── SOURCE MATERIAL ──

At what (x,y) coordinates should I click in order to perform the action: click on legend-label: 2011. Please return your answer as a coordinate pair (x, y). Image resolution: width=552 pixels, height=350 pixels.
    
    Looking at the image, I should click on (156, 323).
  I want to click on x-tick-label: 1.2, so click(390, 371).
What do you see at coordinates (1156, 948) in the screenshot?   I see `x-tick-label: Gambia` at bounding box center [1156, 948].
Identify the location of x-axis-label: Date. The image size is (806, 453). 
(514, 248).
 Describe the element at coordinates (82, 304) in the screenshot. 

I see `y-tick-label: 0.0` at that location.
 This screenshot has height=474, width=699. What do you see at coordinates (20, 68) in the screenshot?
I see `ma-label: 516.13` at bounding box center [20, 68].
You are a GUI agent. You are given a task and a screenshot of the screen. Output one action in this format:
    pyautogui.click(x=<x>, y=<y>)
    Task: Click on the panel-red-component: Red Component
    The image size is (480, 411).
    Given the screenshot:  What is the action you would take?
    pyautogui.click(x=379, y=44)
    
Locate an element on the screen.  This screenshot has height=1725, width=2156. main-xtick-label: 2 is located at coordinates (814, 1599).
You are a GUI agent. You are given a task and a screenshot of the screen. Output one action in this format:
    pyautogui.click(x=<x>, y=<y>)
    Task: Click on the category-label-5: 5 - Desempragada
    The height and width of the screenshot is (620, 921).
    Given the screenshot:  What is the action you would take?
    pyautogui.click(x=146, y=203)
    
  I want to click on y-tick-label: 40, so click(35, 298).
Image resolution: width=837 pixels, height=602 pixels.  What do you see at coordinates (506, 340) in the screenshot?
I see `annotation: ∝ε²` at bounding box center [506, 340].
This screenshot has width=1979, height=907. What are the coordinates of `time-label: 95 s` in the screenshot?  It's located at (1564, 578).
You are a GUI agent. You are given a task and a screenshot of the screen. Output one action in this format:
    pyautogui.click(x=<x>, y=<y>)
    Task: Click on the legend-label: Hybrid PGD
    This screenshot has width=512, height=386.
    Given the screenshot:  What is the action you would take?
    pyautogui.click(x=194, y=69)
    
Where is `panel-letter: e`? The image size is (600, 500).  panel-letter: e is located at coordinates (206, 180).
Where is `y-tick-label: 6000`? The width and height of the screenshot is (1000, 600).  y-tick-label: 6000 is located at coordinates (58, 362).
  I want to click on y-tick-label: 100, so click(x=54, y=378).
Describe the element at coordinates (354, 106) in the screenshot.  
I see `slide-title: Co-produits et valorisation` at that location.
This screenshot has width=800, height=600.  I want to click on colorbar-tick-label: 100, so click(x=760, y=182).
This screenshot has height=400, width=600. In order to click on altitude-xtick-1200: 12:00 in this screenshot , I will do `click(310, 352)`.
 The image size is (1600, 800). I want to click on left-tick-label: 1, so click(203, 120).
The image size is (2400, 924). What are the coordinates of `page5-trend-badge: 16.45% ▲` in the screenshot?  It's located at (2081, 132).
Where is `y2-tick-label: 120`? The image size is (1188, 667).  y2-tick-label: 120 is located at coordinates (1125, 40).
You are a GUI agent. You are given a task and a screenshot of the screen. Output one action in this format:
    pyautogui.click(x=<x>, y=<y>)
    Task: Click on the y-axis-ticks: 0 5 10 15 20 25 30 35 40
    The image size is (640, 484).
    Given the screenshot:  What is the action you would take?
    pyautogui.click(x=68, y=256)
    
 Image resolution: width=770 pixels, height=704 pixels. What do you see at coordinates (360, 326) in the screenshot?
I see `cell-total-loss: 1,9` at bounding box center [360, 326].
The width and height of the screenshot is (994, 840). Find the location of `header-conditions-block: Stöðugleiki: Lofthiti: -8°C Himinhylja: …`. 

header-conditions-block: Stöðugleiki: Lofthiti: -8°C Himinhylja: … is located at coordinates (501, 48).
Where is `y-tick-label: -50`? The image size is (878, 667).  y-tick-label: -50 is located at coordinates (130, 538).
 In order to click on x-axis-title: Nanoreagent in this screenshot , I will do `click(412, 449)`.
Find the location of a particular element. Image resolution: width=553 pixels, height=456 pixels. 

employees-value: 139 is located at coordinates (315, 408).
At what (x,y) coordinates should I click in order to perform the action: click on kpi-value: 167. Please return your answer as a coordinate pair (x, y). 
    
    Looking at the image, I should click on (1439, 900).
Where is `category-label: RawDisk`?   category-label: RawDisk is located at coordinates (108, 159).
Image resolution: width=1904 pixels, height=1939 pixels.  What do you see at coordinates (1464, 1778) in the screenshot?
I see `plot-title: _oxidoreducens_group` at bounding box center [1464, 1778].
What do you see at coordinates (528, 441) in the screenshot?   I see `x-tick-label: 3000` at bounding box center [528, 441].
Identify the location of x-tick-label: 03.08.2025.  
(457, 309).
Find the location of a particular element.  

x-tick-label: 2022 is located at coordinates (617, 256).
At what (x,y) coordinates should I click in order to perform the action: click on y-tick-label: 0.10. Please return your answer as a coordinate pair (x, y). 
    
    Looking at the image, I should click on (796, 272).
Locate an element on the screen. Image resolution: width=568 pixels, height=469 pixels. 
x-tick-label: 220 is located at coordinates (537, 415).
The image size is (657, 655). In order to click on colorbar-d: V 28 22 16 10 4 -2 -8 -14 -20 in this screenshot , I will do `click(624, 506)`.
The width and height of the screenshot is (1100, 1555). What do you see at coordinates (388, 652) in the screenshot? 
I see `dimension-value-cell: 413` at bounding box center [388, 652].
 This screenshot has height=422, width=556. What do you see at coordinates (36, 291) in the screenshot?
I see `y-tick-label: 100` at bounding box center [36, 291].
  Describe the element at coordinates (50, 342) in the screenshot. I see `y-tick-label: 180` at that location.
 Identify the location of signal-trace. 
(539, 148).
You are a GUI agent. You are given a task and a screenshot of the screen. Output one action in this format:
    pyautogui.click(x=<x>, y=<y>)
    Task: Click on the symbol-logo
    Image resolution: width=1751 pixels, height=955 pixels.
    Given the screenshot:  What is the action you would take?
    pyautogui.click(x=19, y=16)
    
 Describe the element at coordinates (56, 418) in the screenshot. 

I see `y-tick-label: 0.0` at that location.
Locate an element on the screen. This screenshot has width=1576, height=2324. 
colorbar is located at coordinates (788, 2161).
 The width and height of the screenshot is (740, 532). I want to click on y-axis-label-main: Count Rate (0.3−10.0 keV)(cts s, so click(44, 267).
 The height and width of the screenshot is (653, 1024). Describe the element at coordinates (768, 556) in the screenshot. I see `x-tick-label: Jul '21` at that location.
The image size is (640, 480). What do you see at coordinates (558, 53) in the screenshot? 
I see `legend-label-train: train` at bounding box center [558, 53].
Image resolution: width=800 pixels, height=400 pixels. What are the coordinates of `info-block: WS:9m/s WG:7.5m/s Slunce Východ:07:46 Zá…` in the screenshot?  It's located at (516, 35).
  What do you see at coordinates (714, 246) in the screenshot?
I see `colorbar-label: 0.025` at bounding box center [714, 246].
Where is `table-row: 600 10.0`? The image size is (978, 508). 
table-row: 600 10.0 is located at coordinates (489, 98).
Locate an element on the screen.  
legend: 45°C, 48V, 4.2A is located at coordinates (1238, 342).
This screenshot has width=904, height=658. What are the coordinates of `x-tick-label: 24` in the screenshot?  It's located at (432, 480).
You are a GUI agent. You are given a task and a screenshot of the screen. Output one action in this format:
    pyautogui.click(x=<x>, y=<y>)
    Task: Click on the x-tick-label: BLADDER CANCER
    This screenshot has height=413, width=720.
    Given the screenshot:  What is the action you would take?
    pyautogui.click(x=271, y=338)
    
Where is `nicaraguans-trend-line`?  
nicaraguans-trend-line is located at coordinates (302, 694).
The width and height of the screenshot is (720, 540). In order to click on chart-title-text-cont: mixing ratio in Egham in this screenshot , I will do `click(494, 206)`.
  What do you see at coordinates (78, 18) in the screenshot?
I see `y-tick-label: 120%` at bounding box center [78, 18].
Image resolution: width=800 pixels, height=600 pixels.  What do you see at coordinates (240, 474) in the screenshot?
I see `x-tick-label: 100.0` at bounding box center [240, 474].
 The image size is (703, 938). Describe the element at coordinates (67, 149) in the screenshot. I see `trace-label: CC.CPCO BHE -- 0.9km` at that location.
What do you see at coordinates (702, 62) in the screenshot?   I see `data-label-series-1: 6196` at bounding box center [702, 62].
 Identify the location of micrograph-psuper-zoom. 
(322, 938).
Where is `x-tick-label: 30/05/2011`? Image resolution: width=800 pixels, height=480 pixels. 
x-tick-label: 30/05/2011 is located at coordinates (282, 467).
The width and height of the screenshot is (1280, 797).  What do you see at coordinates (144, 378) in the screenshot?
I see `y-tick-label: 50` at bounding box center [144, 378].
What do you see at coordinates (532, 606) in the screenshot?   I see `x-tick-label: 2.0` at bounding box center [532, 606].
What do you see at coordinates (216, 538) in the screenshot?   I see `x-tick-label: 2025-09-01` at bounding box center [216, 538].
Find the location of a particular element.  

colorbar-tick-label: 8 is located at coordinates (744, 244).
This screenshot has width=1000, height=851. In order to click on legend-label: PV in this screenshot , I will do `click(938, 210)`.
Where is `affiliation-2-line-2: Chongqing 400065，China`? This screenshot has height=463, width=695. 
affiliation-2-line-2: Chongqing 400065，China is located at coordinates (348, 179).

───

TASK BRIEF ->
Copy out the stretch of the records above, from the line that contains "This screenshot has width=800, height=600." through the line that contains "The image size is (1600, 800).", without changing anything.

SOLVED PROBLEM ->
This screenshot has width=800, height=600.  I want to click on colorbar-tick-label: 100, so click(x=760, y=182).
This screenshot has height=400, width=600. In order to click on altitude-xtick-1200: 12:00 in this screenshot , I will do `click(310, 352)`.
 The image size is (1600, 800). I want to click on left-tick-label: 1, so click(203, 120).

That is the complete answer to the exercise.